**What the task requires**
The full listing, reproduced exactly, is what the response must contain.

___ Provided records ___

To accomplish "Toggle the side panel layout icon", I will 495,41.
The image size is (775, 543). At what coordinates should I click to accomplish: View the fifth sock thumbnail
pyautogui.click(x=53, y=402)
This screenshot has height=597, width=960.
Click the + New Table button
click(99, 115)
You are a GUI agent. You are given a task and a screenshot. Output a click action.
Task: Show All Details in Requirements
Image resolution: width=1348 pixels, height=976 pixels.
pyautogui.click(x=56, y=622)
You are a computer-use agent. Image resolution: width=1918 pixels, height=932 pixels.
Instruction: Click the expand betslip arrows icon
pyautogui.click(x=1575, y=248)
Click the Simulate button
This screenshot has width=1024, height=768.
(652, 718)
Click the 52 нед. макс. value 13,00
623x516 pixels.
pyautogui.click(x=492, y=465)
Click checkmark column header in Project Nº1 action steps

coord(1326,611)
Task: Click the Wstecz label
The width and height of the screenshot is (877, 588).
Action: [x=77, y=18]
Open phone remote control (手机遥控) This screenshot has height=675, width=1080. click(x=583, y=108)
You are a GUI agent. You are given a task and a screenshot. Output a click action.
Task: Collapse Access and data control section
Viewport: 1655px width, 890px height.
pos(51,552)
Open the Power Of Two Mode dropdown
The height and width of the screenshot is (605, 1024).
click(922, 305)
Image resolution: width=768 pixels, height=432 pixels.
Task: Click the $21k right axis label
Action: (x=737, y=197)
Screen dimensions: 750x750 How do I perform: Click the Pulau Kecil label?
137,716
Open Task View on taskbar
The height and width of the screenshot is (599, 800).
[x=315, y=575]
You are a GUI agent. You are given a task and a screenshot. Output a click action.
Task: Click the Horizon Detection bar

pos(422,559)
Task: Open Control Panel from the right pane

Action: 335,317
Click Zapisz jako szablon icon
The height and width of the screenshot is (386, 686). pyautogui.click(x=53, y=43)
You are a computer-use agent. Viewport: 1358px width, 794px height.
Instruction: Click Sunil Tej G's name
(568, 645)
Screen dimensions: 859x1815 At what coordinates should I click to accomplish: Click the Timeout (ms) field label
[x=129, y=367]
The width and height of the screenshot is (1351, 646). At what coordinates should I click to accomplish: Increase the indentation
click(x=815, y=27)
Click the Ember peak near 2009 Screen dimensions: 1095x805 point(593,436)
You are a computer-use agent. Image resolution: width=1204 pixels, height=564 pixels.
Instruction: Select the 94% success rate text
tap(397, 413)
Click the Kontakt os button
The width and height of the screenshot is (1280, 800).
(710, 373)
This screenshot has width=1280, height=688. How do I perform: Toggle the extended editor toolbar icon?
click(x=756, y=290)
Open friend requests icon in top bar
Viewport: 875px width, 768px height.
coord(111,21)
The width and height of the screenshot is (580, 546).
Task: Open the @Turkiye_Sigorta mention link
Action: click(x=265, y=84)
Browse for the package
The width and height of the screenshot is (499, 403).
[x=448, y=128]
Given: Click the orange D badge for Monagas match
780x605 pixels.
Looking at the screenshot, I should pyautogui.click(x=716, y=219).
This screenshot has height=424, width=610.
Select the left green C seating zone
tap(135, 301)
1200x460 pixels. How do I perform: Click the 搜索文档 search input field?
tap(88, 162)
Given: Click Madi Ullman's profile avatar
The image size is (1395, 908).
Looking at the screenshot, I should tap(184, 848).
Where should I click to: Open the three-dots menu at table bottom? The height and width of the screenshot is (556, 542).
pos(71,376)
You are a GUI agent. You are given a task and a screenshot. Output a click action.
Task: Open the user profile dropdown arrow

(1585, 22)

___

**Exercise output**
To accomplish "Toggle the side panel layout icon", I will 495,41.
The image size is (775, 543). At what coordinates should I click to accomplish: View the fifth sock thumbnail
pyautogui.click(x=53, y=402)
This screenshot has height=597, width=960.
Click the + New Table button
click(99, 115)
You are a GUI agent. You are given a task and a screenshot. Output a click action.
Task: Show All Details in Requirements
Image resolution: width=1348 pixels, height=976 pixels.
pyautogui.click(x=56, y=622)
You are a computer-use agent. Image resolution: width=1918 pixels, height=932 pixels.
Instruction: Click the expand betslip arrows icon
pyautogui.click(x=1575, y=248)
Click the Simulate button
This screenshot has width=1024, height=768.
(652, 718)
Click the 52 нед. макс. value 13,00
623x516 pixels.
pyautogui.click(x=492, y=465)
Click checkmark column header in Project Nº1 action steps

coord(1326,611)
Task: Click the Wstecz label
The width and height of the screenshot is (877, 588).
Action: [x=77, y=18]
Open phone remote control (手机遥控) This screenshot has height=675, width=1080. click(x=583, y=108)
You are a GUI agent. You are given a task and a screenshot. Output a click action.
Task: Collapse Access and data control section
Viewport: 1655px width, 890px height.
pos(51,552)
Open the Power Of Two Mode dropdown
The height and width of the screenshot is (605, 1024).
click(922, 305)
Image resolution: width=768 pixels, height=432 pixels.
Task: Click the $21k right axis label
Action: (x=737, y=197)
Screen dimensions: 750x750 How do I perform: Click the Pulau Kecil label?
137,716
Open Task View on taskbar
The height and width of the screenshot is (599, 800).
[x=315, y=575]
You are a GUI agent. You are given a task and a screenshot. Output a click action.
Task: Click the Horizon Detection bar

pos(422,559)
Task: Open Control Panel from the right pane

Action: 335,317
Click Zapisz jako szablon icon
The height and width of the screenshot is (386, 686). pyautogui.click(x=53, y=43)
You are a computer-use agent. Viewport: 1358px width, 794px height.
Instruction: Click Sunil Tej G's name
(568, 645)
Screen dimensions: 859x1815 At what coordinates should I click to accomplish: Click the Timeout (ms) field label
[x=129, y=367]
The width and height of the screenshot is (1351, 646). At what coordinates should I click to accomplish: Increase the indentation
click(x=815, y=27)
Click the Ember peak near 2009 Screen dimensions: 1095x805 point(593,436)
You are a computer-use agent. Image resolution: width=1204 pixels, height=564 pixels.
Instruction: Select the 94% success rate text
tap(397, 413)
Click the Kontakt os button
The width and height of the screenshot is (1280, 800).
(710, 373)
This screenshot has width=1280, height=688. How do I perform: Toggle the extended editor toolbar icon?
click(x=756, y=290)
Open friend requests icon in top bar
Viewport: 875px width, 768px height.
coord(111,21)
The width and height of the screenshot is (580, 546).
Task: Open the @Turkiye_Sigorta mention link
Action: click(x=265, y=84)
Browse for the package
The width and height of the screenshot is (499, 403).
[x=448, y=128]
Given: Click the orange D badge for Monagas match
780x605 pixels.
Looking at the screenshot, I should pyautogui.click(x=716, y=219).
This screenshot has height=424, width=610.
Select the left green C seating zone
tap(135, 301)
1200x460 pixels. How do I perform: Click the 搜索文档 search input field?
tap(88, 162)
Given: Click Madi Ullman's profile avatar
The image size is (1395, 908).
Looking at the screenshot, I should tap(184, 848).
Where should I click to: Open the three-dots menu at table bottom? The height and width of the screenshot is (556, 542).
pos(71,376)
You are a GUI agent. You are given a task and a screenshot. Output a click action.
Task: Open the user profile dropdown arrow

(1585, 22)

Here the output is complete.